05/06/2014

The Sea Garden (by Marcia Willett)

It's many years since I first started reading novels by Marcia Willett. And while I found some of her earlier ones a little fluffy, I enjoyed her characters and also the way she tells a good story. There were sufficient excellent novels amongst them that I have continued adding each new one to my wishlist as it's published, and was delighted to receive this one as a gift last Christmas.

'The Sea Garden' is primarily the story of Jess, who has just finished university, and has won a prestigious art prize which gives her the opportunity of a year off. In meeting Kate - the widow of the prize originator - she discovers a new friend; circumstances conspire and before long she herself staying in a village in Devon for a while, where she meets a large number of connected people, and feels herself oddly at home.

One of the people she meets is the elderly Rowena, who is surprisingly excited at the thought of meeting Jess. She who turns out to look remarkably like her grandmother Juliet did when she was young. It seems that there may be another connection, too. Meanwhile there are marriage problems for Kate's son Guy and his wife Gemma, who is the daughter of Kate' best friend Cass...

While I always enjoy books by Marcia Willett, I sometimes find her huge cast of characters to be rather confusing. Most of the ones in this book are old friends from previous novels; I certainly recognised Kate and Cass, Guy and Gemma, and various others who recur with a new set of problems. I was particularly taken with the wealthy but wise and caring Oliver, Gemma's brother. But it's been a long time since I last read some of the earlier novels, and there's no way I can keep them all in my head. I don't think there's any way it would make sense to someone who was new to this author.
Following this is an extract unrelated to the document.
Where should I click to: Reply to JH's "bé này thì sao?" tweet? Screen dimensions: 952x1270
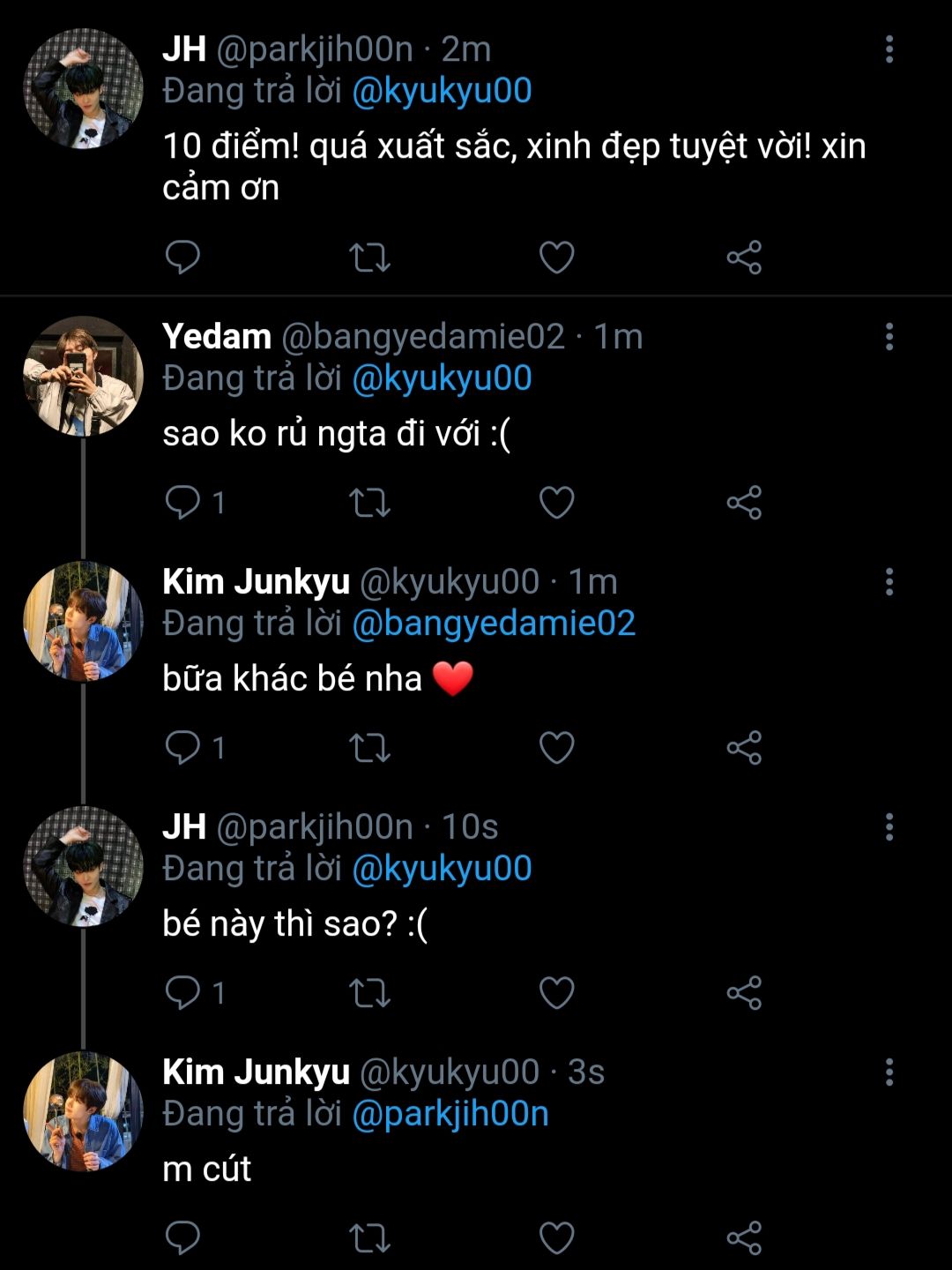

Moreover, this book starts in a rather frustrating way. Other than Jess's story, a lot of it seems to be a re-hash of parts of several other books, as different people think about incidents - happy or sad - in their pasts. Some of this served as a useful reminder of who was whom, other parts seemed irrelevant. I never did entirely grasp the significance of the 'sea garden', but then I'm not very good at reading descriptions.

As ever, Marcia Willetts tells a good story, albeit somewhat slow to get going. Still, it wasn't long before I found myself caught up in Jess's narrative, and also rooting for Guy and Gemma. I skimmed parts about boats or the navy - these books are set in a world far removed from my own - and tried to ignore the assumptions about boarding schools which always annoy me slightly. Children always seem to be tucked out of the way, only appearing for 'exeats', always cheerful and likeable; decidedly two-dimensional.

I had planned to read this at bedtimes over a couple of weeks, but found myself reading for considerably longer than I had intended, and then finished it in just a few days. Towards the end it became much more interesting, and quite difficult to put down; I found the ending nicely satisfying.

Not recommended as an introduction to Marcia Willett, but a pleasant story for anyone who has read some of her earlier novels and recognises (at least) the names of Cass and Kate. Entirely suitable for anybody with no bad language, no violence, and only hints of intimacy and affairs.

Available in paperback or for the Kindle on both sides of the Atlantic.